Your installer has the potential to break compatibility with old Windows 
versions which Bram still wants to support.

So I support the idea that it should not be merged until it can either be fully 
tested, or until the next version increase, in which case we have a "last 
version compatible with Windows XXX" release still.

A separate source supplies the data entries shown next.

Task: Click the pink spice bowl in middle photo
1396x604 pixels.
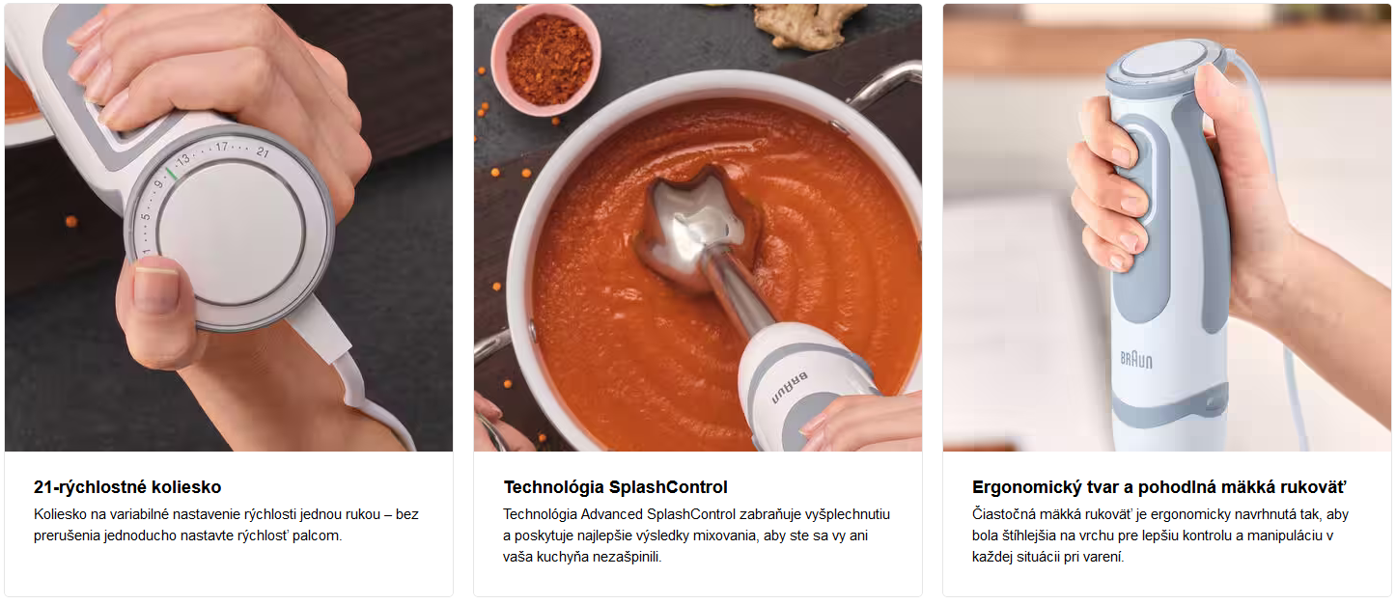Action: tap(546, 59)
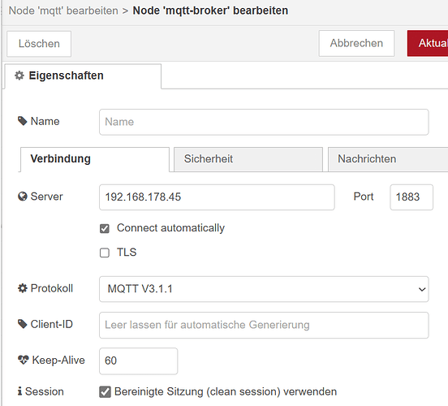This screenshot has width=448, height=406.
Task: Click the heartbeat icon beside Keep-Alive
Action: pos(24,360)
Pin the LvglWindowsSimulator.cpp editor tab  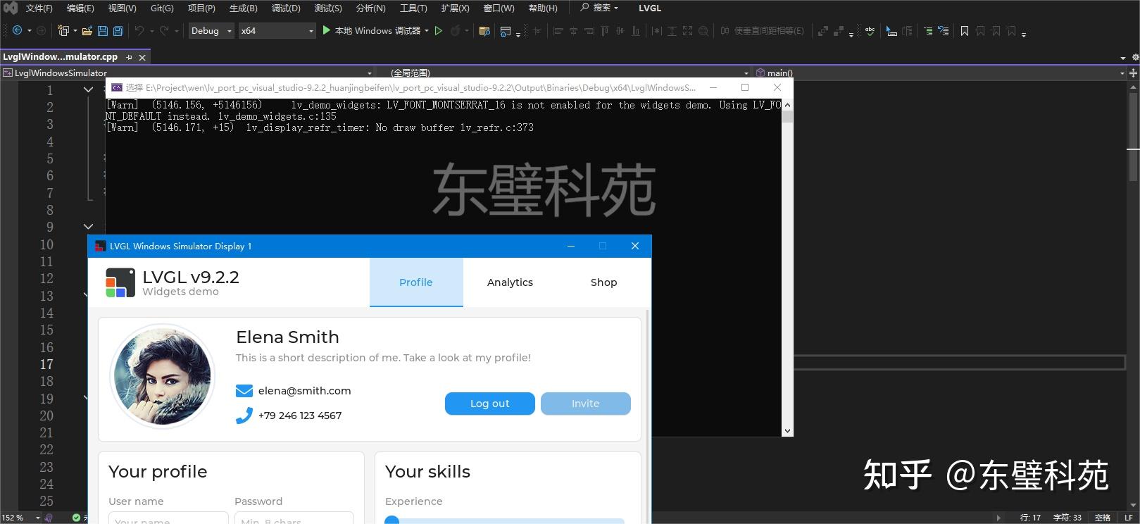point(129,57)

Many of the patches to the list post within days, especially those that are 
bugfixes with easy reproduction/test scenarios and little risk of breaking 
backwards compatibility.

> > 
> > BTW: What kind of 1000 lines code change you are talking about?
> 
> If my changes will be merged with speed of 20 lines every 2 years, it would
> take 100 years to merge 1000 lines.
> 

I don't think number of lines has much to do with it. I've submitted 1-line 
patches that took months or longer to include, but I've seen patches that cover 
hundreds of lines get included within days. It all has to do with:

1. How much does Bram trust you based on past submissions? For first-time 
patches, I imagine he spends a lot longer reviewing. For Christian, who submits 
several patches a day it seems like, it tends to go faster.
2. How likely is this to break compatibility with some systems or existing 
scripts?
3. How *complex* are the changes?

and finally:

4. How many people really care about this change? How much benefit does the 
change give? Bram has limited time, so he prioritizes things a lot of people 
ask for, or things with obvious benefit.

Now, your situation:

1. You're a pretty new contributor to the list. Bram does not trust you (yet) 
as much as other developers.
2. New installers are quite likely to break compatibility with one version of 
Windows or another. And it's hard to get a large number of Windows 
installations to test on.
3. I cannot comment on this, I haven't looked at your patch.
4. Your patch makes the GUI for the installer stop looking "outdated". My guess 
is maybe 2 out of every 1000 Vim users care about that *at all*.